Somehow, I don't think a failover should cause all the OLTP and OLAP sessions to share the same server.

Followup...

I just confirmed the behavior: a dbisql connection to a read-only secondary does not follow the failover swap to the new read-only secondary, but establishes (retains?) a connection to the new updatable primary.
If you didn't follow all that, here's some background: High Availability means having two identical but separate servers, with identical but separate databases. One server is the primary, and it accepts connections that can perform updates. The other server is the secondary or mirror, and the "high availability" feature makes sure its database is automatically synchronized in real time with the primary database. The secondary server doesn't allow updates... until it becomes primary... and that happens automatically when the primary crashes... that process is called failover.

Those are the basics of High Availability, SQL Anywhere's had it for years. What's new in Version 11 is read-only access to the secondary server; e.g., you can make use of the otherwise "wasted" secondary server to run read-only (e.g., OLAP) queries, thus offloading work from the busy (OLTP) primary server.
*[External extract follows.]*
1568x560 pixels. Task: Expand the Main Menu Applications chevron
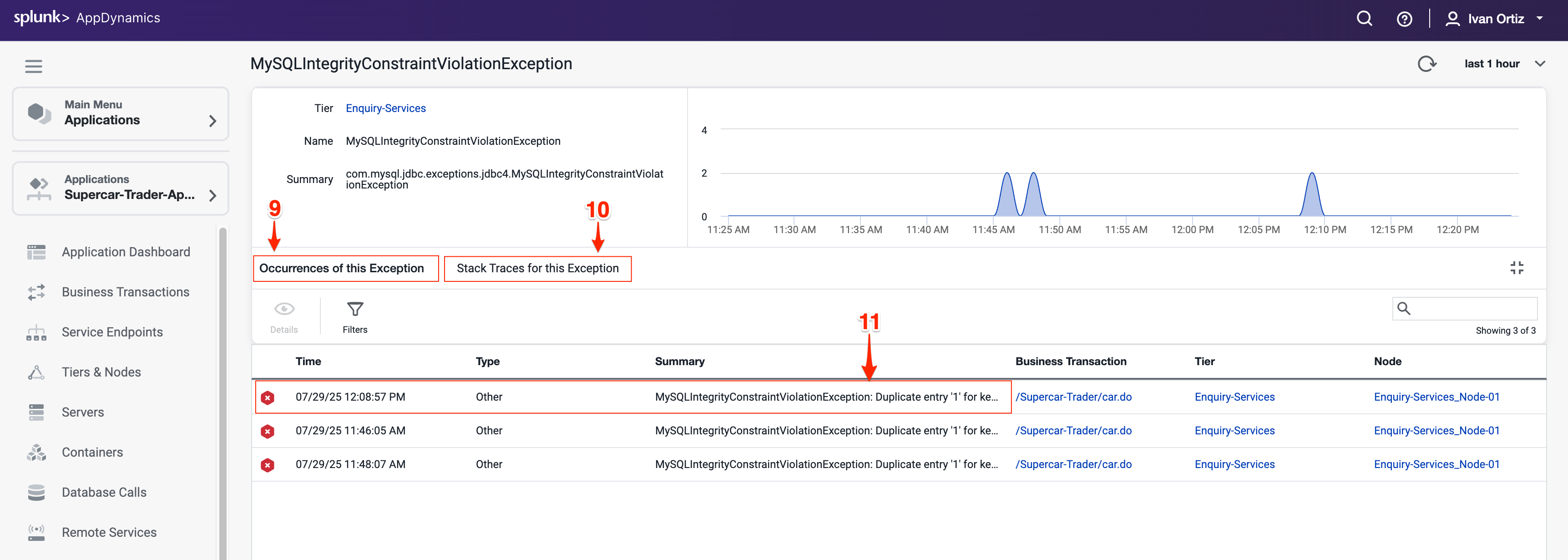point(212,121)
And here's what I was noticing: If you start server1 as the primary, and server2 as the secondary, and make an OLTP update connection to the primary and an OLAP read-only connection to the secondary, and then stop server1 so that server2 becomes the primary, the OLAP connection doesn't get dropped... it continues working on server2 even though that is now the primary. The OLTP connection does get dropped (this is expected), and it must reconnect, this time to... wait for it... server2 which is the new updatable primary.

In other words, the OLTP and OLAP connections are all now on the same server: server2, the new primary. Nothing changes if you restart server1; it becomes the new secondary, and all the connections remain on server2.
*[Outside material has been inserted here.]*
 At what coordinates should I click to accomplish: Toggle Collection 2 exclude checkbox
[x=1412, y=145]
So... I thought this was... a bug.

I thought the OLAP connections should be dropped, and not allowed to reconnect until a read-only secondary server became available, in this case when server1 was restarted.
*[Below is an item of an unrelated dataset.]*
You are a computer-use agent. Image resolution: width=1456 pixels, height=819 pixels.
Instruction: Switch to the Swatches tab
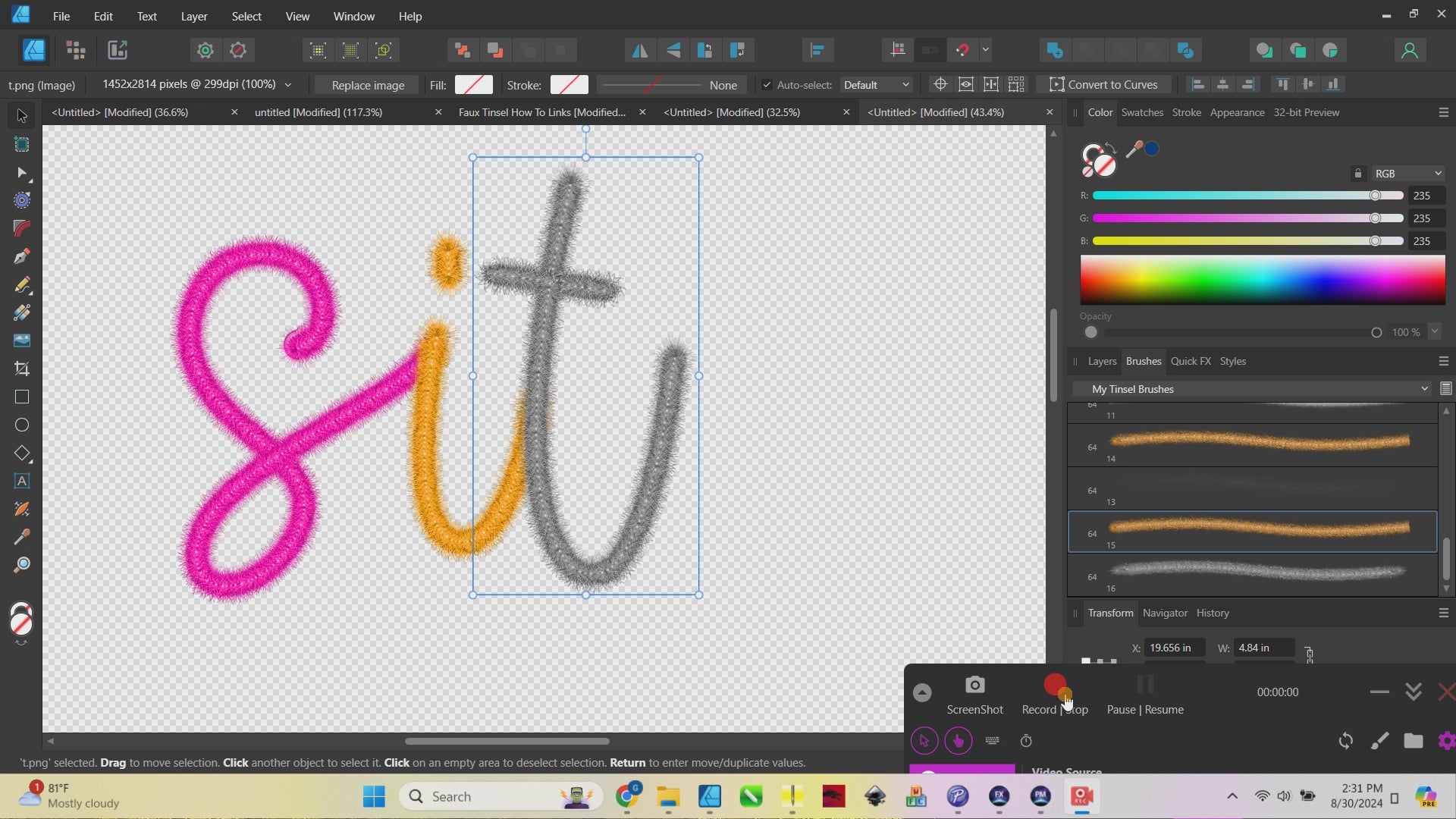(x=1141, y=112)
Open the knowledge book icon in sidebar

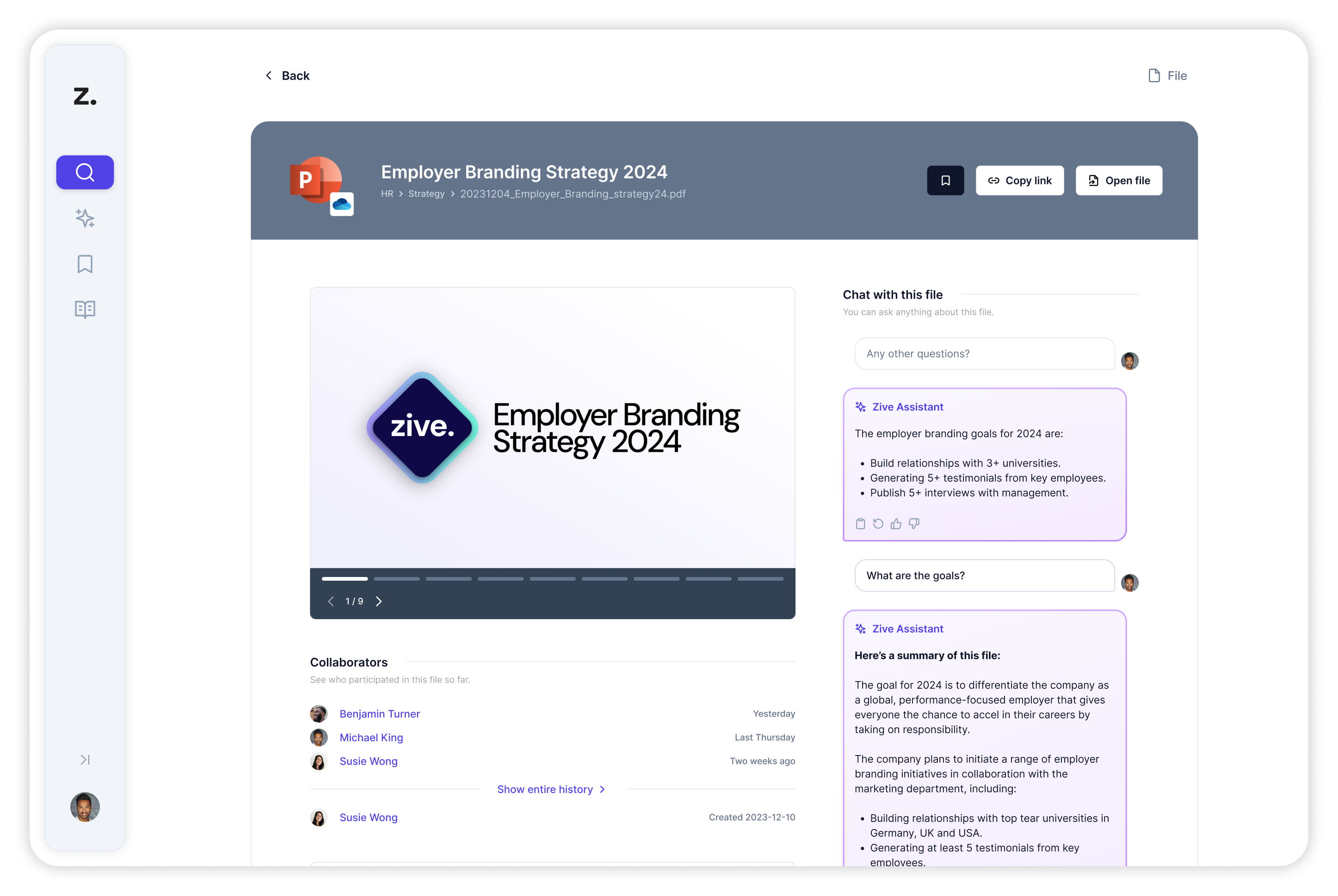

But I was wrong... it's not a bug, it's a feature...
"This is expected and intended behaviour. The connection to the mirror server is retained if a failover occurs and the mirror becomes primary. It seems arbitrary to disrupt that connection's work and force it to reconnect."
Of course, there are exceptions to every rule, and if you REALLY don't want the OLAP and OLTP connections to share the same server, there are ways around that... but it's YOUR decision... the Watcom way is to leave as many connections connected as possible, and that's the right default.

1 comment:

alexeyk77 said...

I't' very interesting for me to find more detailed history of watcom software. Especially information about evolution of well known products like watcom c compiler and watcom database. Also interesting to know about most interesting perosnalities in watcom and iAnywhere team e.t.c.